Morbus Osler (hereditäre hämorrhagische Teleangiektasie)

Verfasst von: Martin Caselitz und Matthias J. Bahr
Die hereditäre hämorrhagische Teleangiektasie (HHT) ist eine autosomal dominant vererbte Erkrankung, die sich durch mukokutane und viszerale Angiodysplasien mit hoher Penetranz (>95 %) manifestiert. Nach den ersten Beschreibern wird sie auch als Morbus Osler-Weber-Rendu bezeichnet. Wichtige Manifestationen der HHT sind die Nasenschleimhaut (Epistaxis), die Haut sowie verschiedene innere Organe).

Einleitung

Die hereditäre hämorrhagische Teleangiektasie (HHT) ist eine autosomal dominant vererbte Erkrankung, die sich durch mukokutane und viszerale Angiodysplasien mit hoher Penetranz (>95 %) manifestiert. Nach den ersten Beschreibern wird sie auch als Morbus Osler-Weber-Rendu bezeichnet.
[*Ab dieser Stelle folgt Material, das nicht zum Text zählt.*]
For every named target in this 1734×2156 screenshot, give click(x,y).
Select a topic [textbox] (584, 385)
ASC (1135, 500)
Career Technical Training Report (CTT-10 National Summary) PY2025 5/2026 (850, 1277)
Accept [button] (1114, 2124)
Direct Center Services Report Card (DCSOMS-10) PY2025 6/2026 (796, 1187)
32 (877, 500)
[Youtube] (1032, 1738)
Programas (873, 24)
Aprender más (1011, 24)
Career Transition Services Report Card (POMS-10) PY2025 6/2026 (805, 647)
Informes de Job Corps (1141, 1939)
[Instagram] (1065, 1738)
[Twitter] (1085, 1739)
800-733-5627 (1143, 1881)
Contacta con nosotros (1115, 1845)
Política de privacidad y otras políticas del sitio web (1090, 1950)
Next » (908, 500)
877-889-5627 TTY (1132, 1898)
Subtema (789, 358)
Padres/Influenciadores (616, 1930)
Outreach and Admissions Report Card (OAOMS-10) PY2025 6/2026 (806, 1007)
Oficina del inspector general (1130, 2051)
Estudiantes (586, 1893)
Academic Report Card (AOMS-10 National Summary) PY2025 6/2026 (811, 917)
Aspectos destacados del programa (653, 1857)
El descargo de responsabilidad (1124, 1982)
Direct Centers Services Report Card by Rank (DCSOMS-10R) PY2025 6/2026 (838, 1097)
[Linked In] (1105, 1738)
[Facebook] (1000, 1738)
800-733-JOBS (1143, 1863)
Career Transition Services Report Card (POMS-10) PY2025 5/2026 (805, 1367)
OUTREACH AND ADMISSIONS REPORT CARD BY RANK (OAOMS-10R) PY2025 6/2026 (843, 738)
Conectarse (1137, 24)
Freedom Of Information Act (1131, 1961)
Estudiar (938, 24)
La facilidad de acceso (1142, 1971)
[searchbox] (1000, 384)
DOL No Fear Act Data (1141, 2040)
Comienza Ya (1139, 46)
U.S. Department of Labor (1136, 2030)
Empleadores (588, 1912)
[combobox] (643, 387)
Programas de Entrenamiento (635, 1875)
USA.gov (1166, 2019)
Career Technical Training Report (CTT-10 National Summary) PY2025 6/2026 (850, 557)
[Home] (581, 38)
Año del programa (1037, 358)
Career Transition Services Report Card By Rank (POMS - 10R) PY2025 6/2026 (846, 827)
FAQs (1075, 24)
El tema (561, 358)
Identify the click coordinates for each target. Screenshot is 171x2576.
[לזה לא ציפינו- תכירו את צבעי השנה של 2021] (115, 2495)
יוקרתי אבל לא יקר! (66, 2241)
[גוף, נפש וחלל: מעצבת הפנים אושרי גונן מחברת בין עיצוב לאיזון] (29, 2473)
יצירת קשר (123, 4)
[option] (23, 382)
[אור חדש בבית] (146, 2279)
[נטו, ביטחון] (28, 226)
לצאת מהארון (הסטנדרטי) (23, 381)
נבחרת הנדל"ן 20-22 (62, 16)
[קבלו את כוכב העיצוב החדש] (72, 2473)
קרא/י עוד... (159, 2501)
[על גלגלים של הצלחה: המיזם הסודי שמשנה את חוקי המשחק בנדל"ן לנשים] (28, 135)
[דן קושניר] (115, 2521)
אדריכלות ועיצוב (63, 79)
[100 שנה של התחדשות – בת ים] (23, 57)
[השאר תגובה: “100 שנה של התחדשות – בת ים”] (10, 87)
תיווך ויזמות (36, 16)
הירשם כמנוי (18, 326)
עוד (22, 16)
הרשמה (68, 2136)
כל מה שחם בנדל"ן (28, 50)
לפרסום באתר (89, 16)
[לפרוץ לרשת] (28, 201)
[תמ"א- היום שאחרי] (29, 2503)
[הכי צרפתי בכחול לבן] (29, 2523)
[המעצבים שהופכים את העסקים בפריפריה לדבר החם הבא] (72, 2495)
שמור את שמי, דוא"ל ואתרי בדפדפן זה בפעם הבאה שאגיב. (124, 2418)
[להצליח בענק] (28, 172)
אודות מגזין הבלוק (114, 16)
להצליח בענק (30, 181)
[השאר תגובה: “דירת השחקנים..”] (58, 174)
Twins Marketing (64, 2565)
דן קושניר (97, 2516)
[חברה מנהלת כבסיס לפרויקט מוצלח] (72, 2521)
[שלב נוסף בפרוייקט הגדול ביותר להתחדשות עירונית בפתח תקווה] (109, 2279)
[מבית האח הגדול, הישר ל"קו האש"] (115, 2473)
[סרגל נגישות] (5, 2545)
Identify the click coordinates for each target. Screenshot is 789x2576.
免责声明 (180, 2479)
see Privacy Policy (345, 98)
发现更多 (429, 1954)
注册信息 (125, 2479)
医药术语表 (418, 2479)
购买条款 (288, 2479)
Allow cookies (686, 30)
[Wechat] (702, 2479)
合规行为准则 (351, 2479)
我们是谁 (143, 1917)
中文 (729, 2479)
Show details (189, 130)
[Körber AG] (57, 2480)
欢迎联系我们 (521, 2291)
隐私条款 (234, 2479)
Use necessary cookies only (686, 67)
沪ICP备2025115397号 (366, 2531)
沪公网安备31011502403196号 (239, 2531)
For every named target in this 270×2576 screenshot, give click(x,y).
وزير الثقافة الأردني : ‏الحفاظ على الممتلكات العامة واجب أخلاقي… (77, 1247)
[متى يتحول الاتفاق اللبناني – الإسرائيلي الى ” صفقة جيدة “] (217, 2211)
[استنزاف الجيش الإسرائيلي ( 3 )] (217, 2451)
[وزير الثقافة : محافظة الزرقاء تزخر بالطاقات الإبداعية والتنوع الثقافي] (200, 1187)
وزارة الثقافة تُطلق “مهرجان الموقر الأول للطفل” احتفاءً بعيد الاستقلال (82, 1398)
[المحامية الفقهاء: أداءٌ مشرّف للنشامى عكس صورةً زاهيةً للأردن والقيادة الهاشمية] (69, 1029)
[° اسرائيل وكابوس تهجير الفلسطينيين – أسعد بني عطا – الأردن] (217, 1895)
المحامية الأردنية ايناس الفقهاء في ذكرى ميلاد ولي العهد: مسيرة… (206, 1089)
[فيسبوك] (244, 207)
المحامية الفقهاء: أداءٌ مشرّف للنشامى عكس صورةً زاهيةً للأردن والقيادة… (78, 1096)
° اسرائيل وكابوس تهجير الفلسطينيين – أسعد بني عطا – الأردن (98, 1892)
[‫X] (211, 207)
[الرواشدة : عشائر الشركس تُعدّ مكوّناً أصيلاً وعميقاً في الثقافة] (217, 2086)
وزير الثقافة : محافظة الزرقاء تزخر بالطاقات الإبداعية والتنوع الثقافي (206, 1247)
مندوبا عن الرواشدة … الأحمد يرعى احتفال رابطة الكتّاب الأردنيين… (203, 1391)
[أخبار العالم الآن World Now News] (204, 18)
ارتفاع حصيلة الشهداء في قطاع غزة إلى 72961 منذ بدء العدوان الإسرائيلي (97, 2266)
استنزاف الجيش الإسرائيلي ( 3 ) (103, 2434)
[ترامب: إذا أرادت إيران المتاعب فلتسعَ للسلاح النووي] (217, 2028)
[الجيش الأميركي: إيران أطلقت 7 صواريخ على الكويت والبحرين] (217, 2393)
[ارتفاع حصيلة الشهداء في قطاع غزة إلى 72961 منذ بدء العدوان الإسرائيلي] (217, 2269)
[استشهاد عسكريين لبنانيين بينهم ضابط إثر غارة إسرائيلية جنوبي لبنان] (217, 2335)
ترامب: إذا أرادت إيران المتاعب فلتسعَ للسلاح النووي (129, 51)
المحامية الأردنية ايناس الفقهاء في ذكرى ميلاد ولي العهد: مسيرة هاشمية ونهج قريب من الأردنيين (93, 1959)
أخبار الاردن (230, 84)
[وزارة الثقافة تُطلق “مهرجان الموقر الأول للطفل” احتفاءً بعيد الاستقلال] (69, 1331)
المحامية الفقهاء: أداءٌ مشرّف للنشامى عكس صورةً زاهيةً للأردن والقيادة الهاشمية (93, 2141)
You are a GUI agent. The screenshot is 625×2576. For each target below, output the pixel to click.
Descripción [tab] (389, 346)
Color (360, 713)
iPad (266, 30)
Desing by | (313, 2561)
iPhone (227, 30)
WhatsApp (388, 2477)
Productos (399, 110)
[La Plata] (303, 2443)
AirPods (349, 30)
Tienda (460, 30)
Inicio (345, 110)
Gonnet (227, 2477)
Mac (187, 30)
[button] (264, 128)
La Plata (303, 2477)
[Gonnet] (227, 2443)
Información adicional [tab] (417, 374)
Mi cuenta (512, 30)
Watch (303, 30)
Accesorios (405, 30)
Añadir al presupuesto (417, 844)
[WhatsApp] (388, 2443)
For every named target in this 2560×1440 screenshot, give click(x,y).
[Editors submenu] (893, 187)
Wichtige Manifestationen der HHT sind die Nasenschleimhaut (Epistaxis), die Haut sowie verschiedene innere Organe (s. u.).
Die HHT wird klinisch nach den „Curacao-Kriterien“ aus dem Jahr 2000 diagnostiziert (Faughnan et al. 2011):
  • spontanes und rezidivierendes Nasenbluten
  • Teleangiektasien der Haut oder Schleimhaut (insbesondere an Lippen, Fingern, Mundhöhle und Nase) von typischerweise 2–5 mm Größe
  • viszerale arteriovenöse Malformationen (Lunge, Leber, ZNS, Gastrointestinaltrakt)
  • positive Familiengeschichte (ein Angehöriger ersten Grades mit HHT-typischer Symptomatik)
Die Diagnose der HHT ist gesichert, wenn mindestens 3 Kriterien vorliegen. Eine mögliche HHT besteht bei 2 positiven Kriterien. Wenn weniger als 2 Kriterien nachgewiesen werden können, ist eine HHT unwahrscheinlich.
Schwerpunkt des Beitrages ist die Leberbeteiligung der HHT.

Pathophysiologie

Genetik

Die autosomal dominant vererbte Erkrankung wird durch Mutationen hervorgerufen, die die Signaltransduktion durch den Transforming-Growth-Factor-β-Rezeptor (TGF-β-R) beeinflussen. Je nach betroffenem Gen werden verschiedene Subtypen unterschieden:
  • HHT1 (ENG kodiert Endoglin, Chromosom 9q33-q34.1)
  • HHT2 (ACVRL1 kodiert Activin-A-Receptor-Type-II-Like-Kinase (ALK-1), Chromosom 12q11-q14)
  • HHT3 (Gen nicht bekannt, Chromosom 5q31.3-q32)
  • HHT4 (Gen nicht bekannt, Chromosom 7p14)
  • juvenile Polypose/HHT (SMAD4, Chromosom 18q21.1)
Die Leberbeteiligung kann grundsätzlich bei jedem Subtyp vorkommen, scheint jedoch gehäuft beim Subtyp HHT2 und bei Frauen vorzukommen. Wenngleich die HHT autosomal dominant vererbt wird, treten deutliche Unterschiede bezüglich der Ausprägung innerhalb betroffener Familien auf.

Gefäßfehlbildungen

Bei der HHT kommt es zu einer anormalen Angiogenese mit multiplen dilatierten Gefäßen. Die Erkrankung beginnt mit einer Dilatation der postkapillären Venolen, denen eine Dilatation der präkapillären Arteriolen folgt. Im Verlauf verschwindet dann das Kapillarbett, so dass arteriovenöse Malformationen entstehen, die eine erhöhte Blutungsneigung aufweisen. Dies wird durch verschiedene Faktoren bedingt, u. a. durch eine insuffiziente Kontraktilität der glatten Muskelzellen, einem Verlust elastischer Fasern und Defekte beim Verbund endothelialer Zellen.

Shunt-Formen an der Leber

Aufgrund der anatomischen Verhältnisse sind in der Leber 3 Shunt-Formen möglich: Arteriovenöse Shunts, arterioportale Shunts und seltener portovenöse Shunts. Die verschiedenen Shunt-Formen erklären die unterschiedlichen klinischen Befunde im Rahmen der hepatischen Manifestation der HHT (s. Abschn. 4).

Epidemiologie

Die Prävalenz der HHT wird mit 10–20 pro 100.000 Menschen angegeben, wobei Frauen und Männer gleichermaßen betroffen sind. Teleangiektasien und Epistaxis treten bei der Hälfte der betroffenen Patienten vor dem 20. Lebensjahr auf. Die viszerale Beteiligung manifestiert sich typischerweise erst zwei bis drei Dekaden später.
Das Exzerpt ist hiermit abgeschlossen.